Hyperbolic and Evidence-Prioritized Experts for Large Vision-Language Models
Pith reviewed 2026-06-28 22:41 UTC · model grok-4.3
The pith
AsyMoE models vision-language asymmetry with hyperbolic geometry and evidence-priority experts.
A machine-rendered reading of the paper's core claim, the machinery that carries it, and where it could break.
Core claim
AsyMoE is a novel architecture that explicitly models the asymmetry in vision-language processing through three specialized expert groups. Intra-modality experts handle modality-specific processing. Hyperbolic inter-modality experts capture hierarchical cross-modal relationships through negative curvature geometry. Evidence-priority language experts suppress parametric memory activation and maintain contextual grounding throughout network depth. This design leads to consistent improvements over baseline methods.
What carries the argument
AsyMoE architecture with three specialized expert groups: intra-modality experts, hyperbolic inter-modality experts using negative curvature geometry, and evidence-priority language experts.
If this is right
- Achieves average gains of 1.5% over MoE variants on multimodal tasks.

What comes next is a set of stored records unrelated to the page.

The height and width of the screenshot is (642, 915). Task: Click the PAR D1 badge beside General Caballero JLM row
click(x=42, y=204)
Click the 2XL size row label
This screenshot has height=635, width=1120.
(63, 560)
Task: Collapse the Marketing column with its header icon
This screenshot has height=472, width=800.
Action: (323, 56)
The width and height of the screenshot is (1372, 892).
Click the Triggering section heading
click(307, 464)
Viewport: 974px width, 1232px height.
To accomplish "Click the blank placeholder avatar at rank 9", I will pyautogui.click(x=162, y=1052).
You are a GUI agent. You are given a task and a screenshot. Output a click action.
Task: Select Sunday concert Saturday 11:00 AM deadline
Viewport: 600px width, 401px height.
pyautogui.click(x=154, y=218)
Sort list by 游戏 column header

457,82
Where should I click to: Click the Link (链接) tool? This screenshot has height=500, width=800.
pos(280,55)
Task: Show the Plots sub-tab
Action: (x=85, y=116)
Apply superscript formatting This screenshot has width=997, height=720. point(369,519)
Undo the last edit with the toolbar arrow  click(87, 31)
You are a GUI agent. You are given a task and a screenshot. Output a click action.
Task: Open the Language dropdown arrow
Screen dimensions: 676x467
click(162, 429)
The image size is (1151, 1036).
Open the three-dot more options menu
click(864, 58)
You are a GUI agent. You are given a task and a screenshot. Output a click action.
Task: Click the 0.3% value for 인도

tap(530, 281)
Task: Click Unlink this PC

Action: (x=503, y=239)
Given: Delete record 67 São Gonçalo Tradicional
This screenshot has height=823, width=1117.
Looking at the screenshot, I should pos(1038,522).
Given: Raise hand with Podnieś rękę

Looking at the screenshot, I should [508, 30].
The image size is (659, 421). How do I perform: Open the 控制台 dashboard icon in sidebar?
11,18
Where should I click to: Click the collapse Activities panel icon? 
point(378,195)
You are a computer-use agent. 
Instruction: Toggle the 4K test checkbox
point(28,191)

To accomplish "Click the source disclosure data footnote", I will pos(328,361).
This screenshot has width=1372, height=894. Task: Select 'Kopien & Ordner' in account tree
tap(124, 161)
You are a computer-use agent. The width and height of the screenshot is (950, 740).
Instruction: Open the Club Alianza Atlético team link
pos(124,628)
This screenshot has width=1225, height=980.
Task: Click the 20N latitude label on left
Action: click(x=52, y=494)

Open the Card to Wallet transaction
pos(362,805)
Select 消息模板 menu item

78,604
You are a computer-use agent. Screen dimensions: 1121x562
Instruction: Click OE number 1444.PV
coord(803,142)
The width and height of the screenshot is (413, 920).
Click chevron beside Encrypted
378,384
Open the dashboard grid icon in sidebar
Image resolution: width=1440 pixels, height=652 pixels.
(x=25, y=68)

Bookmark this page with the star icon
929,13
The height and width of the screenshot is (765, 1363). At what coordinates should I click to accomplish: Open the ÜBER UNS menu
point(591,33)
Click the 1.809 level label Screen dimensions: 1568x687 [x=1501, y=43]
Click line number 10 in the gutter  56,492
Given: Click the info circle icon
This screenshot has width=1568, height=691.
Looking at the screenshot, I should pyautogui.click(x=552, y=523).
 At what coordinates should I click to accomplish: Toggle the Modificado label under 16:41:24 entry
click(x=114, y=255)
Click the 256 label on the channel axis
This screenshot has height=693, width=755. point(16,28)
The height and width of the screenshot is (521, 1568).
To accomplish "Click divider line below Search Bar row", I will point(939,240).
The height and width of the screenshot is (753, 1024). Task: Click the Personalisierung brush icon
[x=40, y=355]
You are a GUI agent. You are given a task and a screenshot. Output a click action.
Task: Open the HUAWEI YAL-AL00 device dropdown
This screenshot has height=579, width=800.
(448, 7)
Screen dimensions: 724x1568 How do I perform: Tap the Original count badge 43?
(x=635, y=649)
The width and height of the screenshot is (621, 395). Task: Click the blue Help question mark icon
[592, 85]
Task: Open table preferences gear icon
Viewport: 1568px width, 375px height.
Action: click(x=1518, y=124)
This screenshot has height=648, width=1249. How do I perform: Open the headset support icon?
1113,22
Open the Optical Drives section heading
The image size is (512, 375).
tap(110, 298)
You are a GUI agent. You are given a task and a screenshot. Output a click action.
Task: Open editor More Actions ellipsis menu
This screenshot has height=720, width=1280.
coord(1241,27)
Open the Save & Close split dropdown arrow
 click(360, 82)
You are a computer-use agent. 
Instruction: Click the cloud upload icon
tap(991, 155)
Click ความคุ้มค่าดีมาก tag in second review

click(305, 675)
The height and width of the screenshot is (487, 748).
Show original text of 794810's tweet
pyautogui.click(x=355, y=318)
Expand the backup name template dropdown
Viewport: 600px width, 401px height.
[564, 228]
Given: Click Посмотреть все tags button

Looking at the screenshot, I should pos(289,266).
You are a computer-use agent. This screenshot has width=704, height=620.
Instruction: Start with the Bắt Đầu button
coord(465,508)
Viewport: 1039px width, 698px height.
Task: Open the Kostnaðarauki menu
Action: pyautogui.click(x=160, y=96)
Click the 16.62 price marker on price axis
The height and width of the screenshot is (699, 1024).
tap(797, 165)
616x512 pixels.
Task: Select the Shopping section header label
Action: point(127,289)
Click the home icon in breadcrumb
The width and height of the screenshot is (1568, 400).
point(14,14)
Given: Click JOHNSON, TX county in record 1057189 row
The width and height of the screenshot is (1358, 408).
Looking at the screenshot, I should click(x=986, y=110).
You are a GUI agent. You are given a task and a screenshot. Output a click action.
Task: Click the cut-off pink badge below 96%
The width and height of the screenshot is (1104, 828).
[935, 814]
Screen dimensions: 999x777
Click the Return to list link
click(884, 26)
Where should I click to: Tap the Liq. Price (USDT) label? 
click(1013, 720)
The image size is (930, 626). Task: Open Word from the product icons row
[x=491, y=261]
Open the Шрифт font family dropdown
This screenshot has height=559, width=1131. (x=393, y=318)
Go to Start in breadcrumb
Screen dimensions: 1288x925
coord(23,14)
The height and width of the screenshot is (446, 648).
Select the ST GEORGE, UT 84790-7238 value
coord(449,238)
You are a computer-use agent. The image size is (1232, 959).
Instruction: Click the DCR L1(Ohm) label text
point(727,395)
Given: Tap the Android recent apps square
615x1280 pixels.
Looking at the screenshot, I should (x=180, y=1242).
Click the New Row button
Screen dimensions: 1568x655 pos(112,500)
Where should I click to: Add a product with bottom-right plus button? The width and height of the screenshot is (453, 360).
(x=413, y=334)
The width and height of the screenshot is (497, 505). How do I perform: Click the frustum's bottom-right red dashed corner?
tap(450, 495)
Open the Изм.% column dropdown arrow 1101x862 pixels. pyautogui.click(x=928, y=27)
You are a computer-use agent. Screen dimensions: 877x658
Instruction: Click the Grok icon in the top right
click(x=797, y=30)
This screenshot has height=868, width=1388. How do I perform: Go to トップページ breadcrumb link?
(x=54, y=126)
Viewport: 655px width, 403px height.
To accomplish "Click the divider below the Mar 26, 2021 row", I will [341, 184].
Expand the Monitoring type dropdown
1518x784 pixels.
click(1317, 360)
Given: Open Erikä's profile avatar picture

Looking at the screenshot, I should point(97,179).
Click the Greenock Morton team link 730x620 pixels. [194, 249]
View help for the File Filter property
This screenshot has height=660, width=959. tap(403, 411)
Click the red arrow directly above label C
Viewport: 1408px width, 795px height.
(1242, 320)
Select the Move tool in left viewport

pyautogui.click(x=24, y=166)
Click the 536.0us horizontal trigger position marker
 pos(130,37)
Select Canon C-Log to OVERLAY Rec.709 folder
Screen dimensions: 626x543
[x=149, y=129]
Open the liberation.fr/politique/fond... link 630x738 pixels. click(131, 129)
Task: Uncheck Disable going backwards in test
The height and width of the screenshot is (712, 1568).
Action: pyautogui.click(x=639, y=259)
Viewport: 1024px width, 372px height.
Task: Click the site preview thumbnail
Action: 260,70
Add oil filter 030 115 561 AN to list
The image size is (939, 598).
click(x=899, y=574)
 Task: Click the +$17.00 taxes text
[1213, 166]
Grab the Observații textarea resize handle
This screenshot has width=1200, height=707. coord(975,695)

- Improves up to 3.8% on hallucination-sensitive tasks.
- Activates 25.45% fewer parameters compared to dense models.
- Maintains contextual grounding in language experts across all network depths.
Where Pith is reading between the lines
- The hyperbolic component could be tested on other containment-heavy tasks such as visual question answering with nested objects.
- Evidence prioritization might reduce over-reliance on training data in text-only models without multimodal input.
- The three-group split suggests a general template for handling asymmetric modalities in future multimodal architectures.
Load-bearing premise
The premise that text and vision form hierarchical containment relationships that Euclidean expert spaces cannot encode and that language experts in deeper layers necessarily lose grounding in the provided context.
What would settle it
A controlled test where replacing the hyperbolic inter-modality experts with Euclidean ones removes the reported gains on tasks involving scene containment, or disabling evidence-priority experts increases hallucination rates in deeper layers.
Figures
read the original abstract
Large Vision-Language Models (LVLMs) have demonstrated impressive performance on multimodal tasks through scaled architectures and extensive training. Recent studies introduce Mixture of Experts (MoE) into LVLMs for improved computational efficiency. However, existing MoE approaches treat visual and linguistic modalities with symmetric architectures, overlooking the inherent asymmetry in how these two modalities are processed. This asymmetry causes two critical issues. First, text and vision form hierarchical rather than parallel relationships, as text queries typically describe partial aspects of complete visual scenes. Euclidean expert space struggles to encode such containment structures. Second, language experts in deeper layers progressively shift from evidence-based processing to parametric memory dependence, losing grounding in the provided visual and linguistic information. To address these issues, we propose AsyMoE, a novel architecture that explicitly models this asymmetry through three specialized expert groups. Intra-modality experts handle modality-specific processing. Hyperbolic inter-modality experts capture hierarchical cross-modal relationships through negative curvature geometry. Evidence-priority language experts suppress parametric memory activation and maintain contextual grounding throughout network depth. Extensive experiments demonstrate that AsyMoE achieves consistent improvements over baseline methods, with average gains of 1.5\% over MoE variants and up to 3.8\% on hallucination-sensitive tasks. AsyMoE activates 25.45\% fewer parameters compared to dense models.
Editorial analysis
A structured set of objections, weighed in public.
Referee Report
Summary. The manuscript presents AsyMoE, a novel MoE architecture for large vision-language models that uses three expert groups: intra-modality experts, hyperbolic inter-modality experts to capture hierarchical cross-modal relationships, and evidence-priority language experts to maintain contextual grounding. It claims consistent improvements of 1.5% over MoE variants and up to 3.8% on hallucination-sensitive tasks, while activating 25.45% fewer parameters than dense models.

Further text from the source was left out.